Selected passage ▸
○ ○ ○ ○
Wade just raped Boozer.


----------



## Sir Patchwork (Jan 12, 2005)

Damn Boozer just got owned.


----------



## Luke (Dec 7, 2008)

LeChoke.


----------



## Luke (Dec 7, 2008)

Holy **** Rose is incredible in the open court.


----------



## BlackNRed (Feb 9, 2005)

Hubie you're senile there was no foul.


----------



## Sir Patchwork (Jan 12, 2005)

Miami short-changed on a couple straight call/no-calls there.


----------



## LamarButler (Apr 16, 2005)

Woah! The game is tight and the Heat are resorting to isolation ball in the final minutes? I mean, they've tried this in all their lost close games, but I thought if they tried it just one more time it would work.


----------



## BlackNRed (Feb 9, 2005)

What the **** WADE


----------



## Luke (Dec 7, 2008)

Sweet pass Wade.


----------



## mvP to the Wee (Jul 14, 2007)

Wade yelling at Miller for not being 7 feet tall


----------



## Luke (Dec 7, 2008)

Derrick Mother ****ing Rose!!!!


----------



## BlackNRed (Feb 9, 2005)

Where the hell is my brown paper bag I've got tix to a game next week.


----------



## mvP to the Wee (Jul 14, 2007)

Rose!


----------



## O2K (Nov 19, 2002)

Mvp!


----------



## Sir Patchwork (Jan 12, 2005)

Miami is in their own head. This is the Spurs circa 2003 all over again. They know how to get 10-20 point leads, but they know how to give them up just as easily.


----------



## Luke (Dec 7, 2008)

17 points for 17 shots for Wade coupled in with seven turnovers. Kid's choking, again. Get out of here with that first team talk.


----------



## DunkMaster (Mar 1, 2011)

OMG, go BULLS


----------



## BenDengGo (Feb 1, 2004)
○ ○ ○ ○
Data extract ▸
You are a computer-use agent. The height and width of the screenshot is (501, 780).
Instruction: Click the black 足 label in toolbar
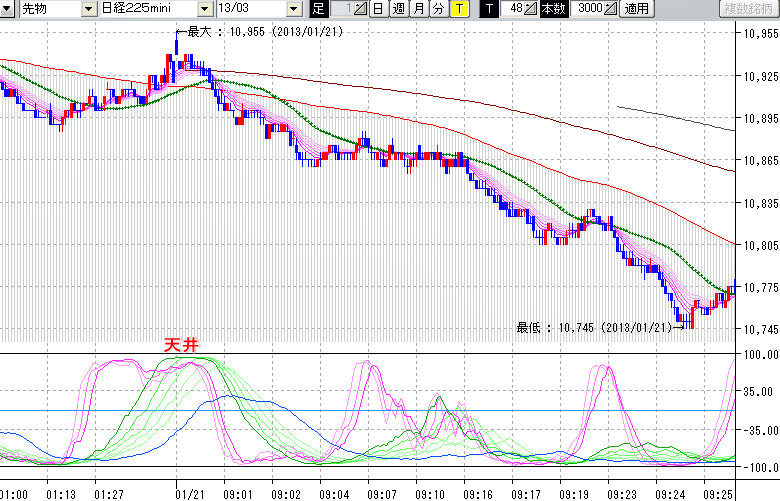tap(318, 9)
○ ○ ○ ○
Short task ▸ Summarize the forum thread above in two sentences.

Finished task ▸ Posters comment on a tight Heat game, with several praising Derrick Rose as incredible in the open court and shouting "Rose!" and "Mvp!" Others fault Miami for resorting to isolation ball in the final minutes and for giving up leads as easily as they build them, and one notes that Wade has 17 points on 17 shots with seven turnovers.